井戸には真新しいタオルまで用意してくれていた。
「いよいよヒモかな」
思わず手を合わせて朝食を頂いてしまった。
「なにそれ、宗教?」
「いや、食べ物に対する感謝。卵を産んだ鶏、卵を運んだ人、売ってくれた人、目玉焼きにしてくれた人へのね」
「じゃ、私への感謝も含まれるってこと?」
「そう。だからいただきます。命を食べているでしょ。別に宗教というわけではないんだけどね。食べ物は自分の体の一部になるから、なんかやっちゃうんだ」
「へぇ~、面白い」
そう言って、アラクネさんは一緒に手を合わせていた。
「ご馳走様でした」も同じようにやった。
「出されたものは残さず食べる。たぶん、お残しをすると許さない漫画の影響かな」
「まんが?」
「ああ、こっちだと絵巻物みたいなものかな」
「へぇ~」
アラクネさんはピンと来ていないようだった。魔物の世界にエンタメってないのかな。
「コタローは別に命を食べることに抵抗はないのね?」
「ヴィーガンかってこと? いや、食べるよ。前にいた世界は産業が発展していたから自分で作ったり飼ったりはしてなかったけど」
「じゃあ、狩りは?」
「したことがない。シミュレーションだけかな。ん~っと想像で、イメージトレーニング的な……」
いろいろと説明しないといけないことが増えるので、会話を成り立たせることを中心に喋っていくことにした。
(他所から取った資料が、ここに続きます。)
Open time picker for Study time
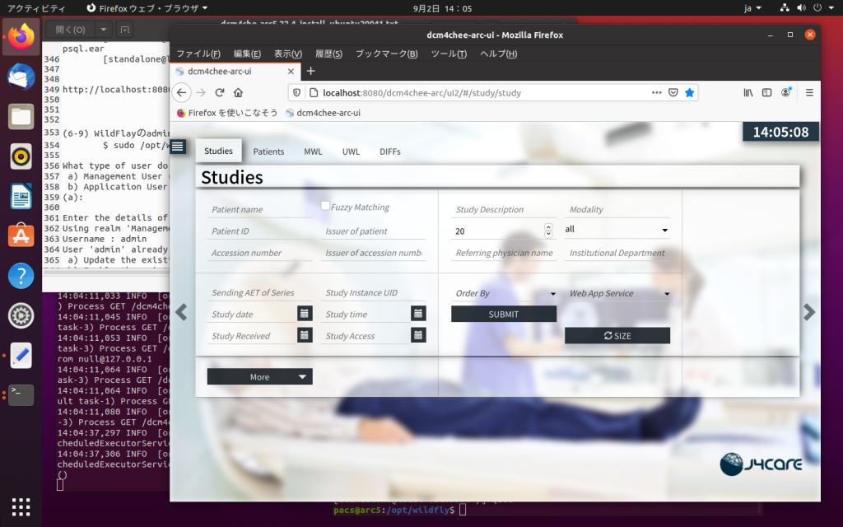 418,314
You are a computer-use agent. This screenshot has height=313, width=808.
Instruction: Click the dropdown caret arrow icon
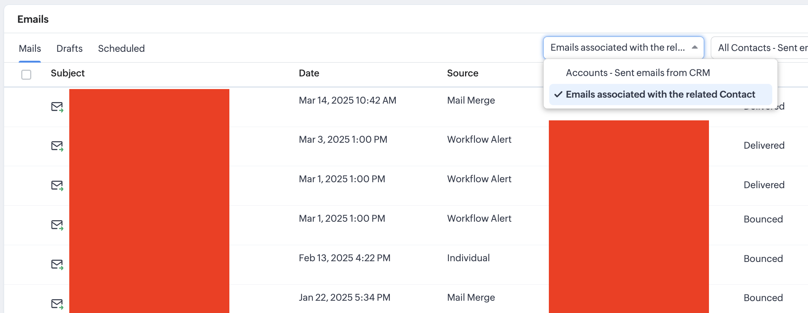pos(694,47)
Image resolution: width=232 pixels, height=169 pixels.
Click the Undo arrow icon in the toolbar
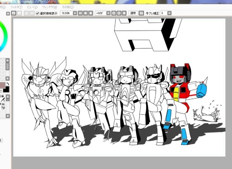[14, 13]
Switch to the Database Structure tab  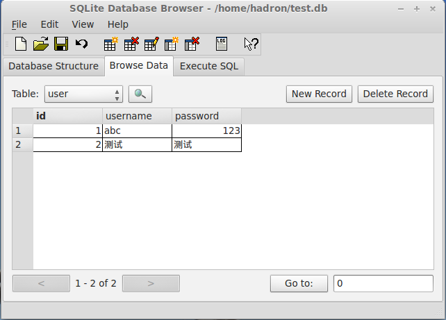click(x=53, y=66)
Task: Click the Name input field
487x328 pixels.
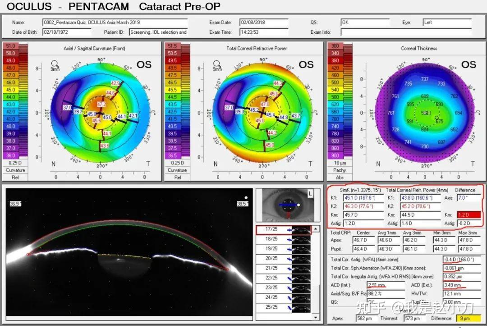Action: pos(115,23)
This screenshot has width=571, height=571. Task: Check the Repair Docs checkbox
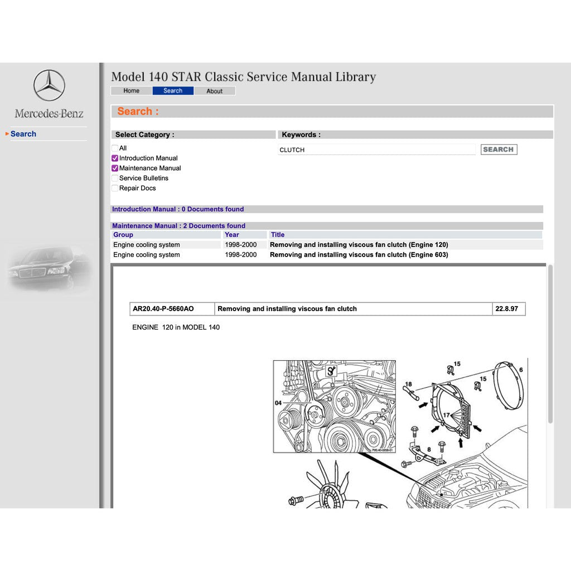[115, 188]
「そう……。とにかく、狩りをしないとお肉が食べられません」
「はい」
「ということで、昨日作った紐を炙っていきましょう」
「先生、炙ると強くて細くなるんでしたっけ?」
「先生?」
「そう。アラクネさんは何も知らないし何もできない俺にこの世界のことを教えてくれる先生だよ」
そういうと、アラクネさんは少し笑って、胸を張って喋り始めた。自分の胸が大きいことに気づいていないのだろうか。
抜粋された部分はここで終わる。